GEZEIGTER TEXTABSCHNITT.
● ● ● ● ●

Ein Umbau des Steuerrechts für verpartnerte Homosexuelle ist höchst kompliziert und kann neue Ungerechtigkeiten schaffen. Die überfällige Neuregelung des Splittings wird die alte Diskussion neu entfachen, ob die Steuerregel noch zeitgemäß ist.

Stuttgart - Im Grunde können die Politiker zuwarten. Die Entscheidung zur Einbeziehung der homosexuellen Lebenspartnerschaften in das Ehegattensplitting will das Bundesverfassungsgericht erklärtermaßen noch in diesem Jahr treffen. Und es gibt wenige Karlsruher Urteile, die so vorhersehbar sind wie dieses: Das Splitting auch für verpartnerte Schwule und Lesben wird der Politik vom Bundesverfassungsgericht vorgeschrieben werden.

 

Wer noch Zweifel daran hatte, sei an die Aussage des Gerichtspräsidenten Andreas Voßkuhle vom Montag erinnert: Die Grundsätze des Gerichts zu Gleichstellung von Homosexuellen seien bekannt. „Und aus solchen Grundsätzen folgen gewisse Konsequenzen.“ Das mag die Union bedauern und es ist – wie der nordrhein-westfälische CDU-Politiker Steffen Kampeter zu Recht anmerkt, eine neue Entwicklung, dass das Verfassungsgericht „Urteile per Pressestatement ankündigt.“ Aber es ist so.

Eine Neuregelung ist überfällig

Der ehemalige Gerichtspräsident Hans-Jürgen Papier ist ein gänzlich unverdächtiger Zeuge, denn er war einst gegen die Gleichstellung von homosexuellen Partnerschaften. Damals aber, im Jahr 2002 , so sagt er, „sind die Würfel gefallen.“ Eine Besserstellung der Ehe im Vergleich zu den homosexuellen Partnerschaften sei nicht mehr möglich, der Gesetzgeber habe keinen Spielraum mehr.

Die Einbeziehung der Homosexuellen in das Splitting hat für Konservative eine hohe symbolische Bedeutung. Im praktischen Leben dürften die Auswirkungen eher gering sein. Das Splitting schafft Steuervorteile insbesondere dort, wo nur ein Partner berufstätig ist. Das ist bei Homosexuellen seltener der Fall als bei klassischen Ehen, wo sich häufig noch immer einer der Partner, meist die Frau, zumindest für einige Zeit der Kindererziehung widmet.

Die überfällige Neuregelung des Splittings wird die alte Diskussion neu entfachen, ob diese Steuerregel noch zeitgemäß ist. Kritiker bemängeln bekanntlich, dass der Splittingvorteil jene Paare privilegiert, bei denen nicht beide Partner berufstätig sind. Darüber hinaus würde die Abschaffung des Splittings dem Staat zu mehr Geld verhelfen. Die Abschaffung ist freilich einfacher gefordert als realisiert.

● ● ● ● ●

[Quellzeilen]
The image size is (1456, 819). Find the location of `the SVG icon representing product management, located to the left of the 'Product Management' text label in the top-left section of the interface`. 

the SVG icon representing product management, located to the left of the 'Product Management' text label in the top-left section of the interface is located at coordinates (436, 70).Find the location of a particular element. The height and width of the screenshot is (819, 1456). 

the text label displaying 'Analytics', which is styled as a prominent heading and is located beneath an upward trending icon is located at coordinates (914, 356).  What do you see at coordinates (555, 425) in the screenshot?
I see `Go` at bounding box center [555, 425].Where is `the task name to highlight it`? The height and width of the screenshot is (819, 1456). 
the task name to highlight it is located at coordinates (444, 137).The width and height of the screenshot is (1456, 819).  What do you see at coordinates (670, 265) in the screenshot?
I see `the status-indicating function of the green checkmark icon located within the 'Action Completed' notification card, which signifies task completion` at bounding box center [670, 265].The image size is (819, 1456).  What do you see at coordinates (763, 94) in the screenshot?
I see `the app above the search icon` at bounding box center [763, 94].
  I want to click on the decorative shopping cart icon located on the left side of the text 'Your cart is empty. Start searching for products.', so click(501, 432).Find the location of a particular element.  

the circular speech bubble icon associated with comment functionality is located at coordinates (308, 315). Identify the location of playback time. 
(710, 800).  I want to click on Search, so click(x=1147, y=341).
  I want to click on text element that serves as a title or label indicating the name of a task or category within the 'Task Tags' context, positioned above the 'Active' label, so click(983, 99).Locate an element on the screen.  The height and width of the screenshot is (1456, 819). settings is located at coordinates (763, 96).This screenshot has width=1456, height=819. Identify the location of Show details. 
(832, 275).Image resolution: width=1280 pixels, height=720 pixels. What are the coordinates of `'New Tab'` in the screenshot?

● ● ● ● ●

ZU ERLEDIGENDE AUFGABEN.
1. Fasse den Text zum Ehegattensplitting in zwei Sätzen zusammen.
2. Entnimm dem Text zum Ehegattensplitting wortgetreu den Abschnitt, der mit den Worten „Wer noch Zweifel“ beginnt und mit „keinen Spielraum mehr.“ endet.

LISTE DER ANTWORTEN.
1. Das Bundesverfassungsgericht wird der Politik voraussichtlich noch in diesem Jahr vorschreiben, das Ehegattensplitting auch auf verpartnerte Schwule und Lesben auszuweiten, und selbst der frühere Gerichtspräsident Hans-Jürgen Papier hält eine Besserstellung der Ehe nicht mehr für möglich. Die praktischen Auswirkungen dürften gering sein, doch die Neuregelung wird die Diskussion neu entfachen, ob das Splitting, das Paare mit nur einem berufstätigen Partner begünstigt, noch zeitgemäß ist.

2.
Wer noch Zweifel daran hatte, sei an die Aussage des Gerichtspräsidenten Andreas Voßkuhle vom Montag erinnert: Die Grundsätze des Gerichts zu Gleichstellung von Homosexuellen seien bekannt. „Und aus solchen Grundsätzen folgen gewisse Konsequenzen.“ Das mag die Union bedauern und es ist – wie der nordrhein-westfälische CDU-Politiker Steffen Kampeter zu Recht anmerkt, eine neue Entwicklung, dass das Verfassungsgericht „Urteile per Pressestatement ankündigt.“ Aber es ist so.

Eine Neuregelung ist überfällig

Der ehemalige Gerichtspräsident Hans-Jürgen Papier ist ein gänzlich unverdächtiger Zeuge, denn er war einst gegen die Gleichstellung von homosexuellen Partnerschaften. Damals aber, im Jahr 2002 , so sagt er, „sind die Würfel gefallen.“ Eine Besserstellung der Ehe im Vergleich zu den homosexuellen Partnerschaften sei nicht mehr möglich, der Gesetzgeber habe keinen Spielraum mehr.